PROBLEM 1: Reproduce the passage on Tarapur word for word, beginning at the words "The 1981 census" and stopping after "wheat and rice.".
PROBLEM 2: Resume the passage on the village of Tarapur, picking up after its final sentence.

TEXT EXCERPT:
—————
Tarapur is a village in Chhatoh block of Rae Bareli district, Uttar Pradesh, India. As of 2011, Tarapur has a population of 1,010 people, in 183 households. It has one primary school and no healthcare facilities. It belongs to the nyaya panchayat of Hajipur.

The 1951 census recorded Tarapur as comprising 3 hamlets, with a total population of 282 people (162 male and 120 female), in 68 households and 62 physical houses. The area of the village was given as 421 acres. 1 resident was literate. The village was listed as belonging to the pargana of Rokha and the thana of Nasirabad.

The 1961 census recorded Tarapur as comprising 3 hamlets, with a total population of 317 people (159 male and 158 female), in 76 households and 76 physical houses. The area of the village was given as 421 acres.

The 1981 census recorded Tarapur as having a population of 513 people, in 121 households, and having an area of 161.46 hectares. The main staple foods were listed as wheat and rice.
—————
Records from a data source
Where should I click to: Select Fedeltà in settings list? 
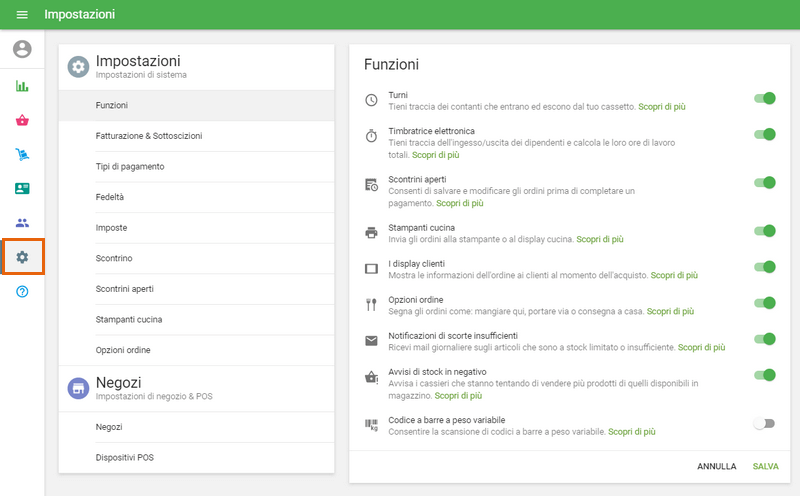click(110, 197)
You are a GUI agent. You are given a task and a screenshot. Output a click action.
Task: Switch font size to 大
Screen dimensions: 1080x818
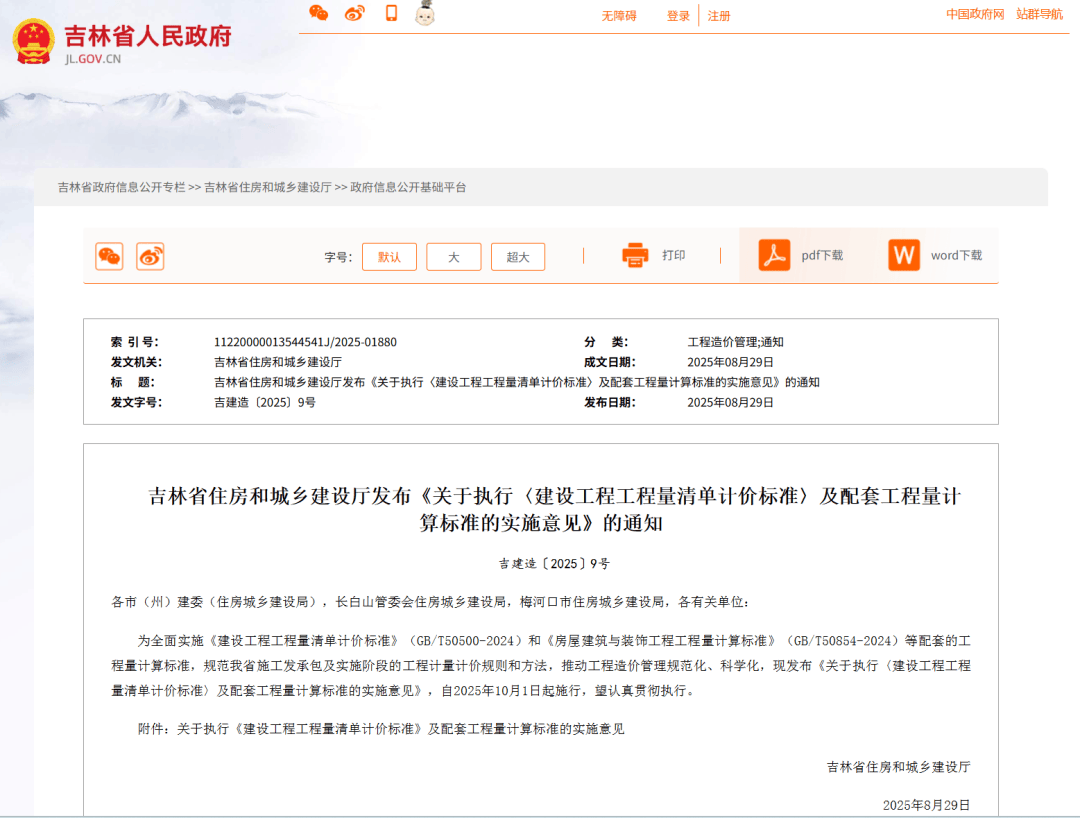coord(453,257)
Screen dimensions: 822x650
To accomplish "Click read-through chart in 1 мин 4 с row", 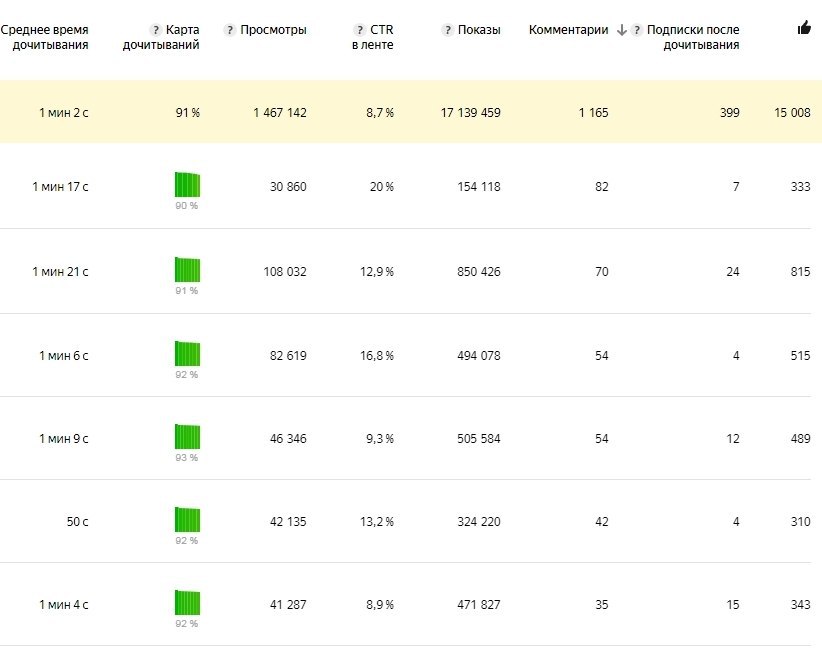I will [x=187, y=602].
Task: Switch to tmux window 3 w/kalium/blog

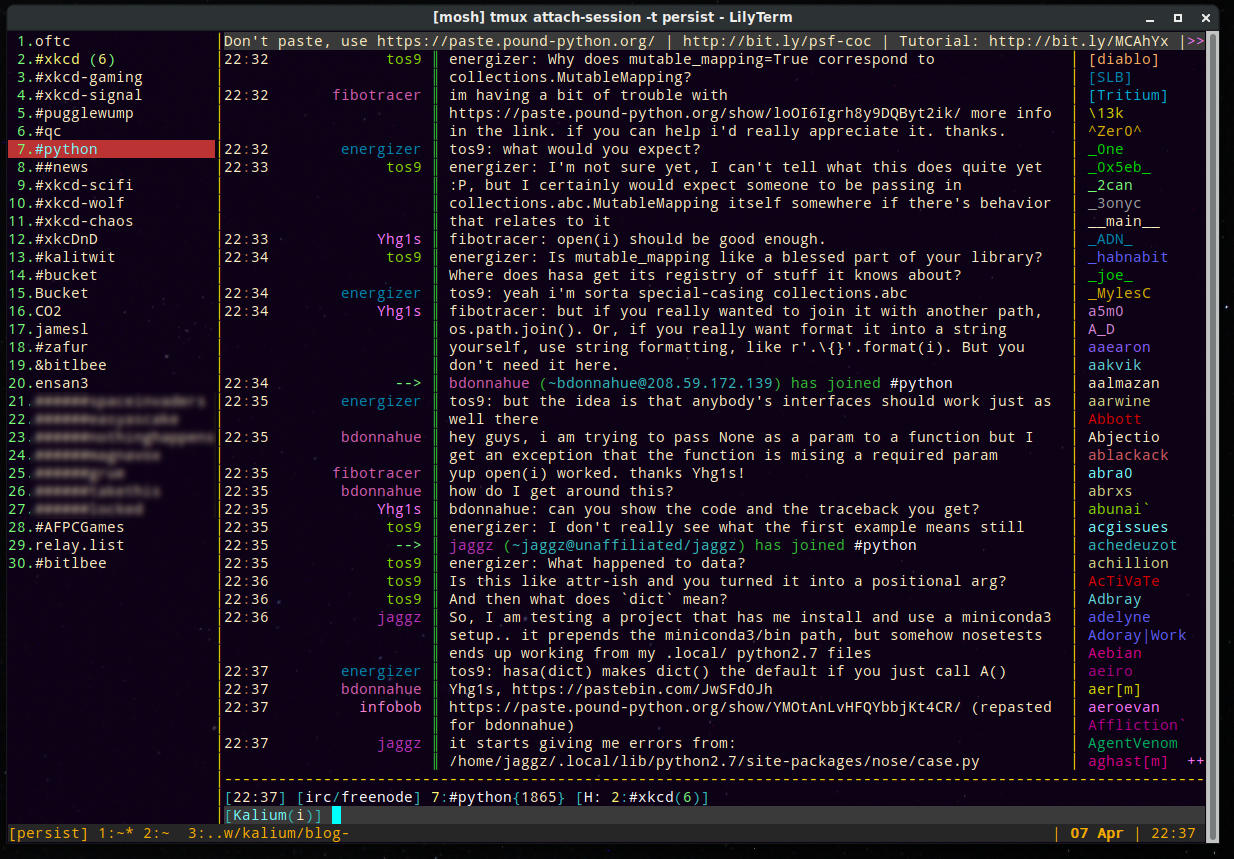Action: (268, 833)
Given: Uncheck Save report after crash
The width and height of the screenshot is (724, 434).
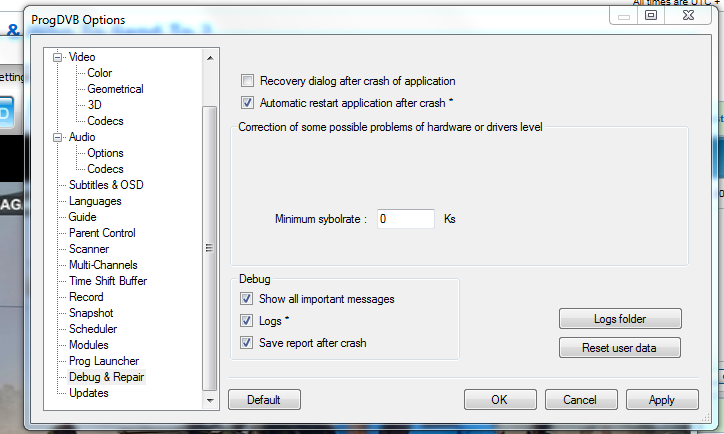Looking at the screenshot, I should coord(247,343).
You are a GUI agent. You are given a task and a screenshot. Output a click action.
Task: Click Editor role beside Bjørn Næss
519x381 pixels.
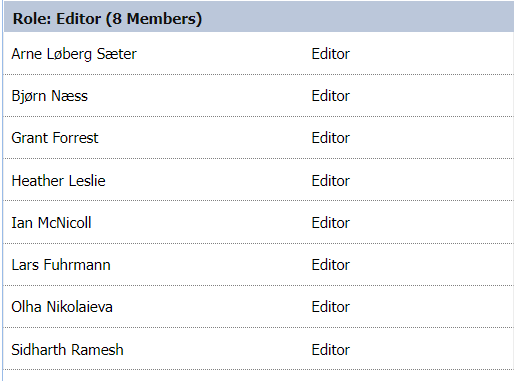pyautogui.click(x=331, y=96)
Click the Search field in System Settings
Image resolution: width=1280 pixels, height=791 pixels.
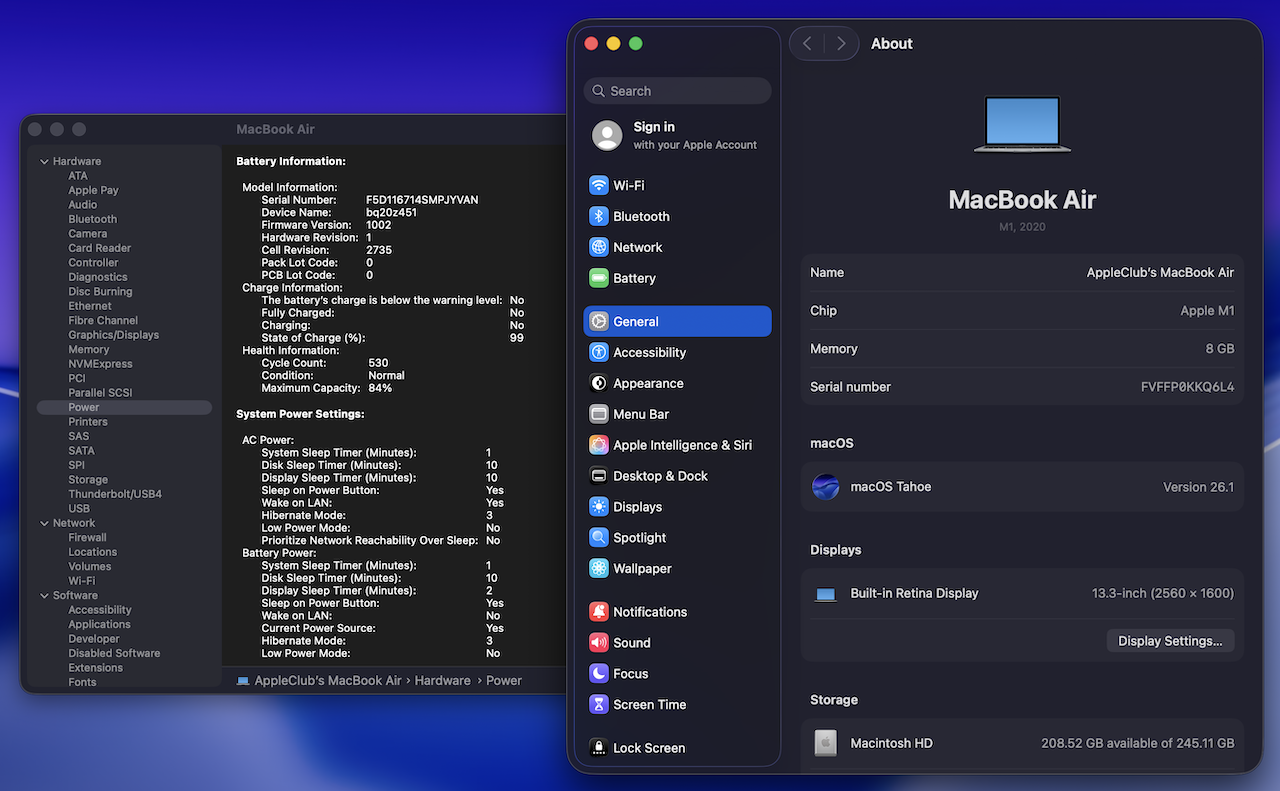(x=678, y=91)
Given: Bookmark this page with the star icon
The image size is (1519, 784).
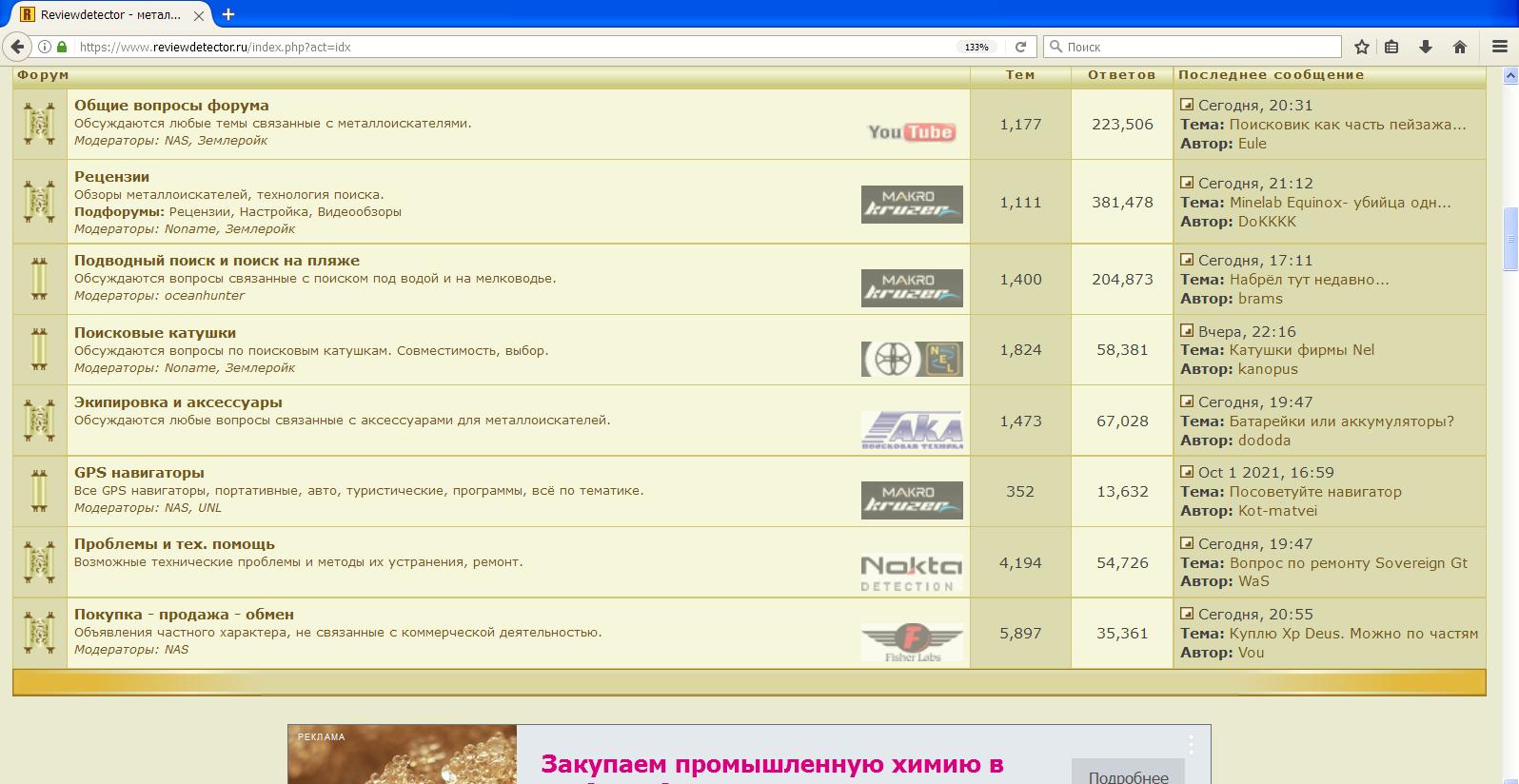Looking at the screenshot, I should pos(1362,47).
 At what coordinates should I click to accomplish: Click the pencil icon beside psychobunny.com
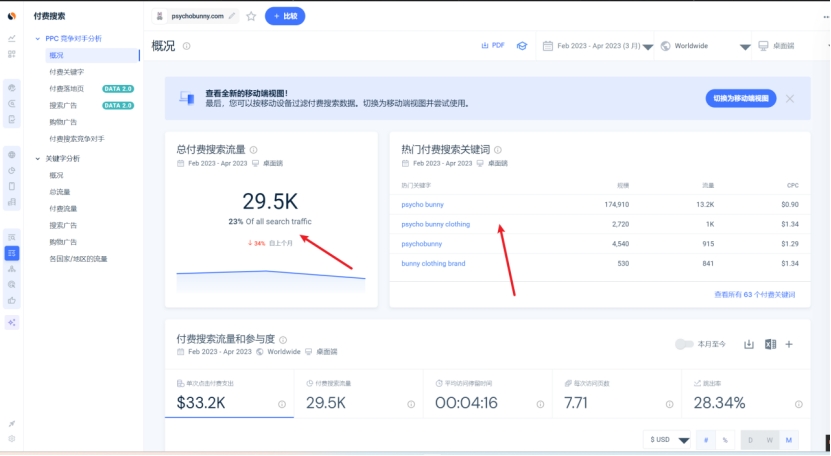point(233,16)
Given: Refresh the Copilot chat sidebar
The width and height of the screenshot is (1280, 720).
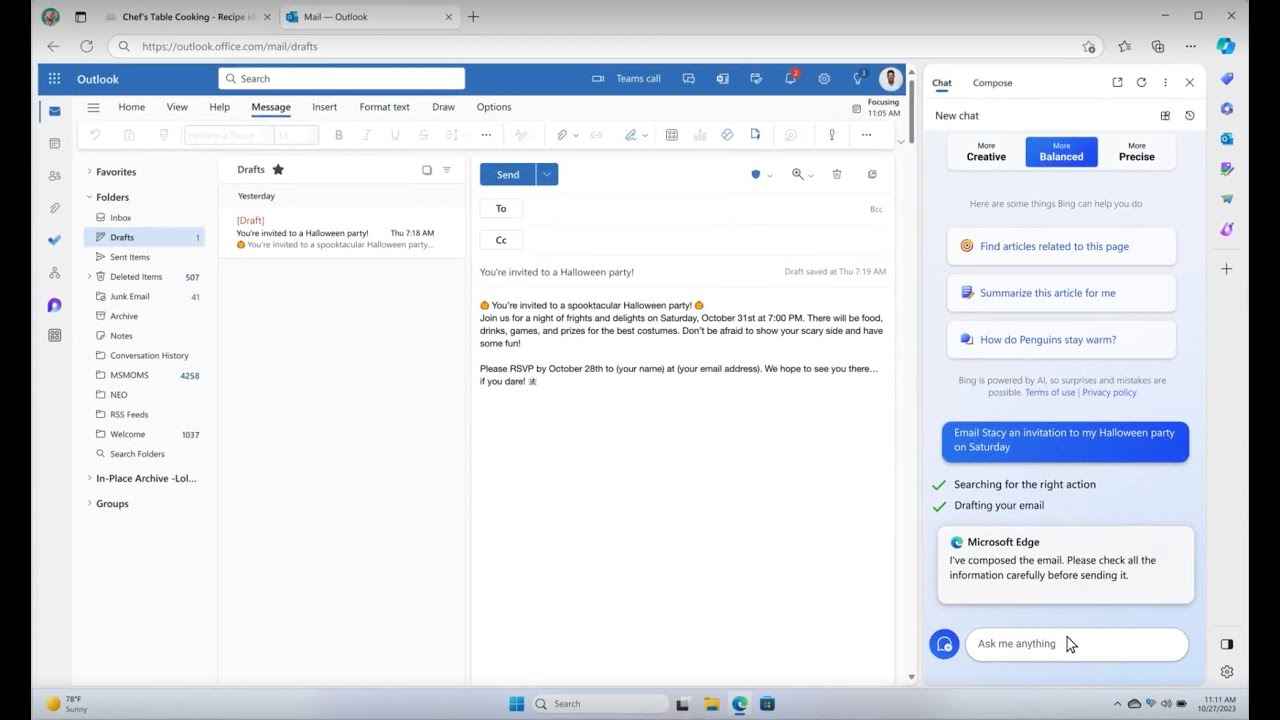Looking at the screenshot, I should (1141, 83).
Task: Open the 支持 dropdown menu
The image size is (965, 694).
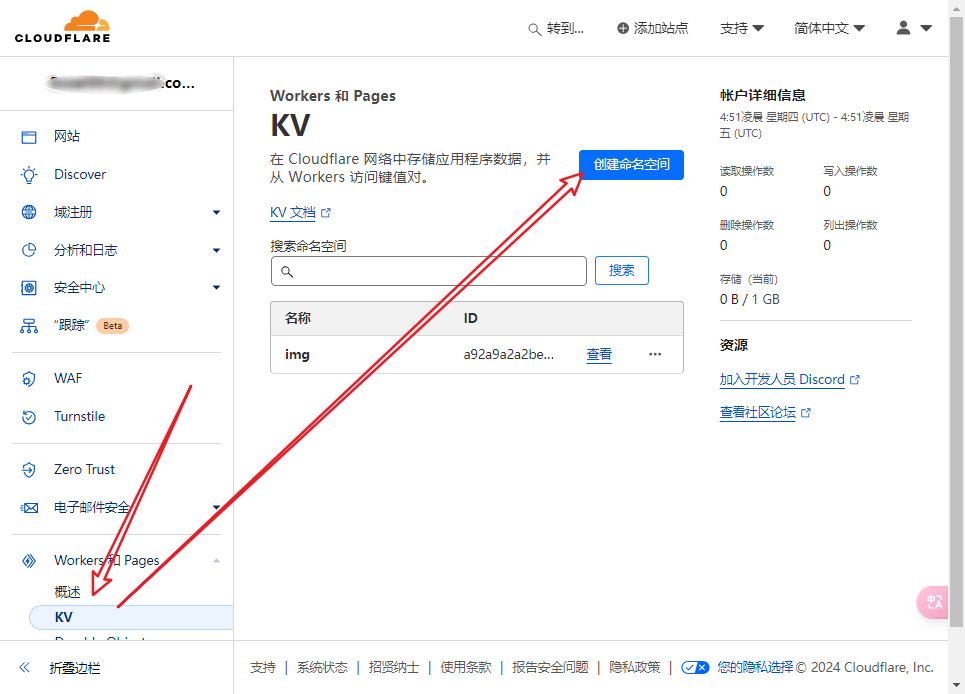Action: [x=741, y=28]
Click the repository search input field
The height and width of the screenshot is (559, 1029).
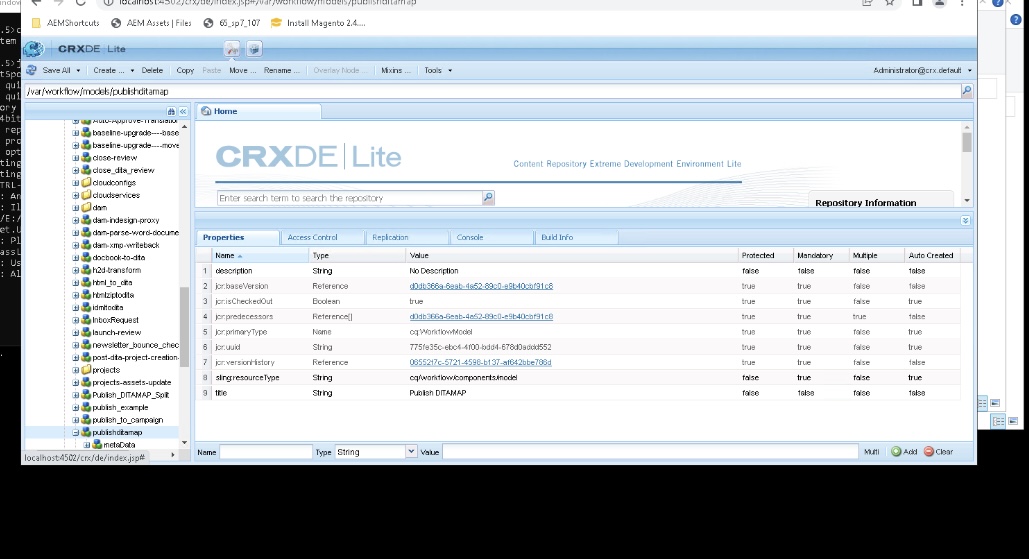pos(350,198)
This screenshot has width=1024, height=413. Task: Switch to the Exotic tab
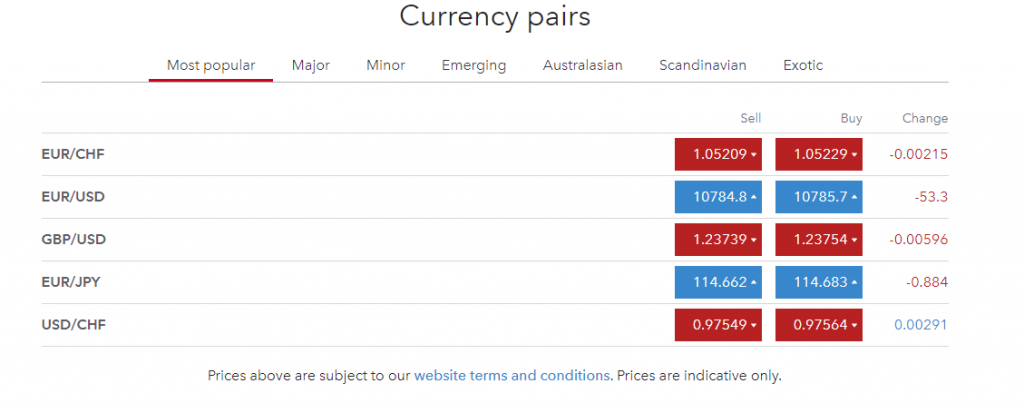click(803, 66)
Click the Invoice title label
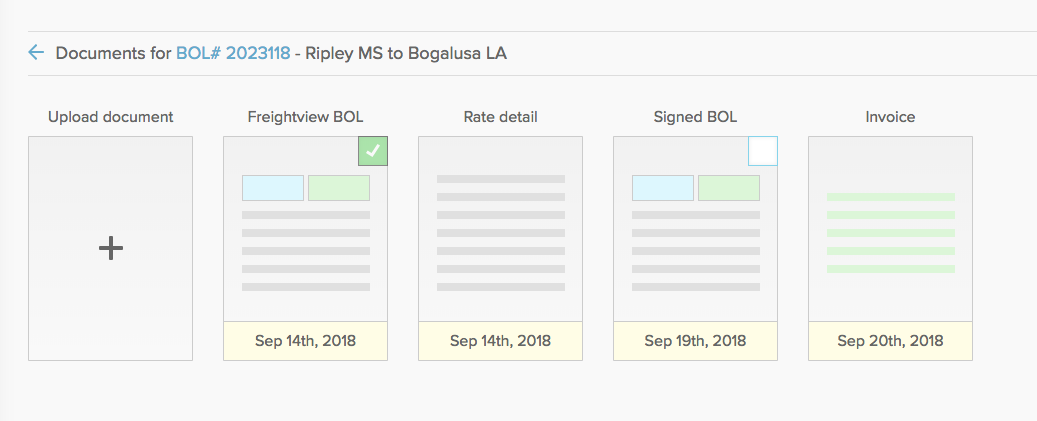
—————
TASK RESPONSE 1:
The 1981 census recorded Tarapur as having a population of 513 people, in 121 households, and having an area of 161.46 hectares. The main staple foods were listed as wheat and rice.

TASK RESPONSE 2:
The 1991 census recorded Tarapur as having a total population of 585 people (300 male and 285 female), in 115 households and 115 physical houses. The area of the village was listed as 161 hectares. Members of the 0-6 age group numbered 120, or 20.5% of the total; this group was 53% male (63) and 47% female (57). Members of scheduled castes made up 32.3% of the village's population, while no members of scheduled tribes were recorded. The literacy rate of the village was 9% (49 men and 5 women). 163 people were classified as main workers (152 men and 11 women), while 2 people were classified as marginal workers (both men); the remaining 320 residents were non-workers. The breakdown of main workers by employment category was as follows: 121 cultivators (i.e. people who owned or leased their own land); 36 agricultural labourers (i.e. people who worked someone else's land in return for payment); 0 workers in livestock, forestry, fishing, hunting, plantations, orchards, etc.; 0 in mining and quarrying; 0 household industry workers; 0 workers employed in other manufacturing, processing, service, and repair roles; 0 construction workers; 1 employed in trade and commerce; 0 employed in transport, storage, and communications; and 5 in other services.